■ Task directions ■
Only the lines from the beginning of the data below through the line containing "Task: Click the print" belong in the response, each copied exactly.

■ Supplied data ■
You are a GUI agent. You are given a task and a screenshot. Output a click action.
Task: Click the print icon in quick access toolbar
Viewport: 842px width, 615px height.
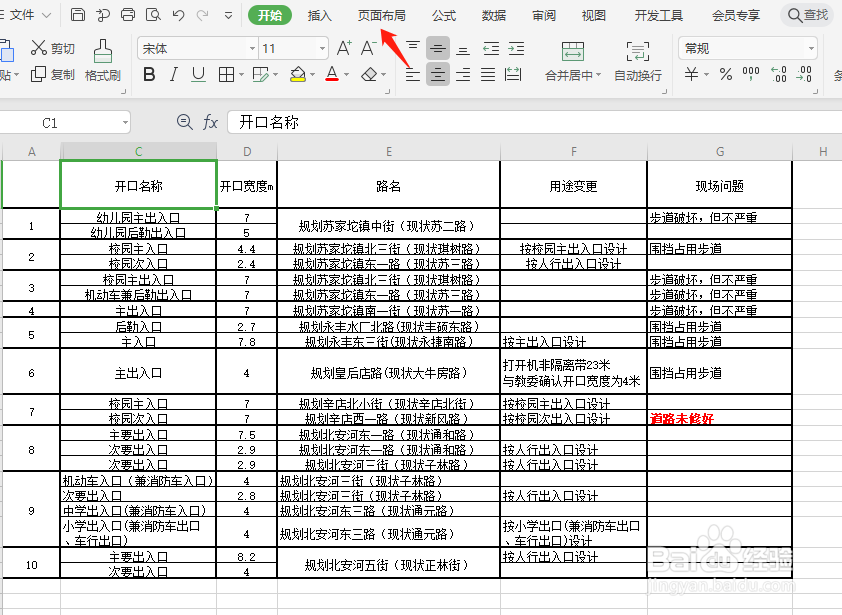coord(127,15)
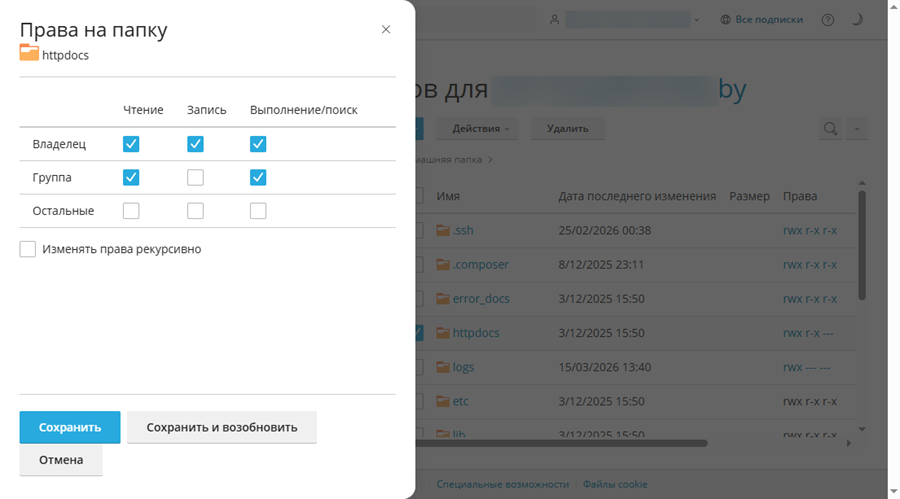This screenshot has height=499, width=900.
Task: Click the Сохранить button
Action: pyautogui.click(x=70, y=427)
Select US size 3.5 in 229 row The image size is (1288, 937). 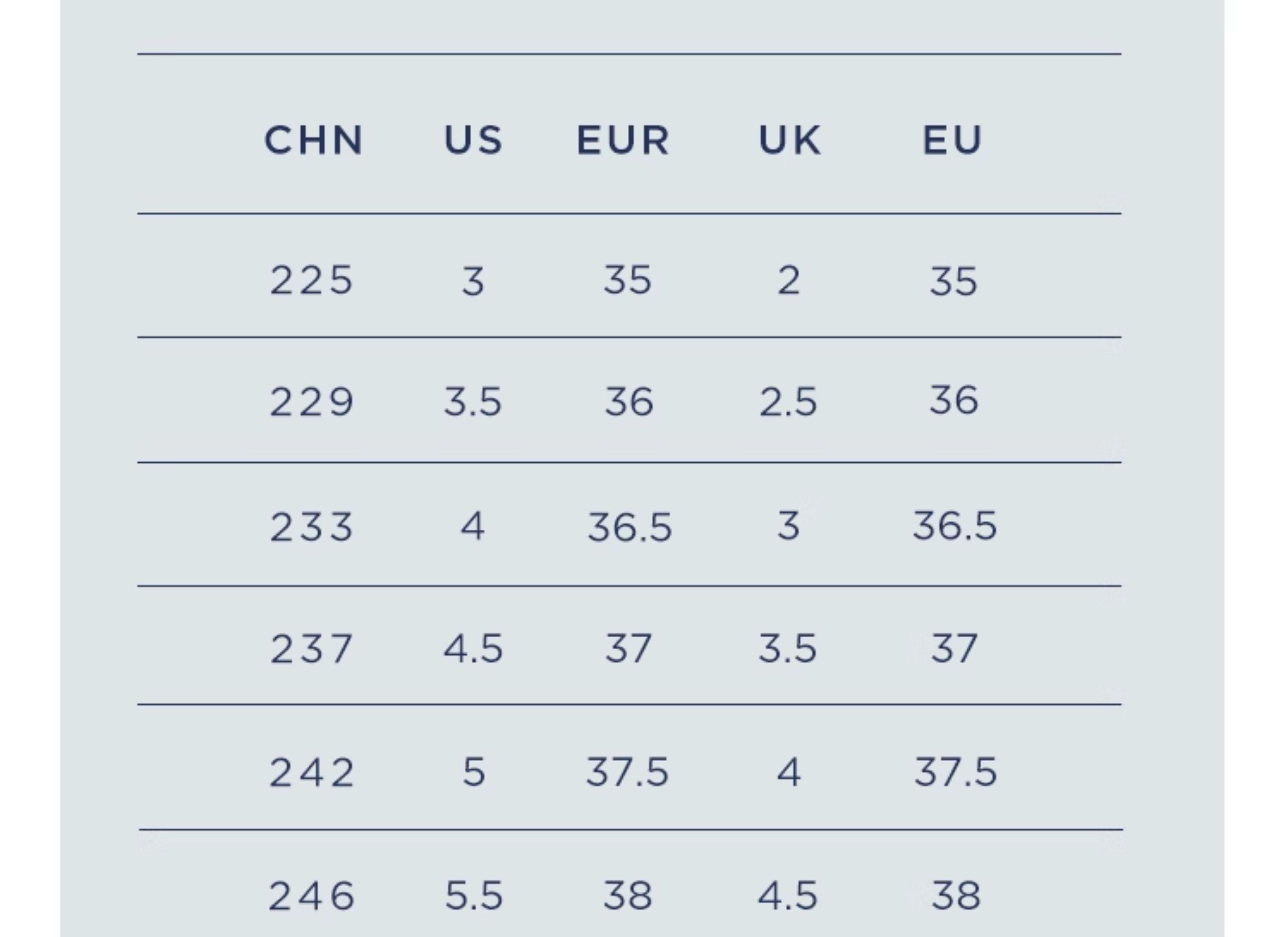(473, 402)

■ Exercise response ■
You are a GUI agent. You are given a task and a screenshot. Output a click action.
Task: Click the print icon in quick access toolbar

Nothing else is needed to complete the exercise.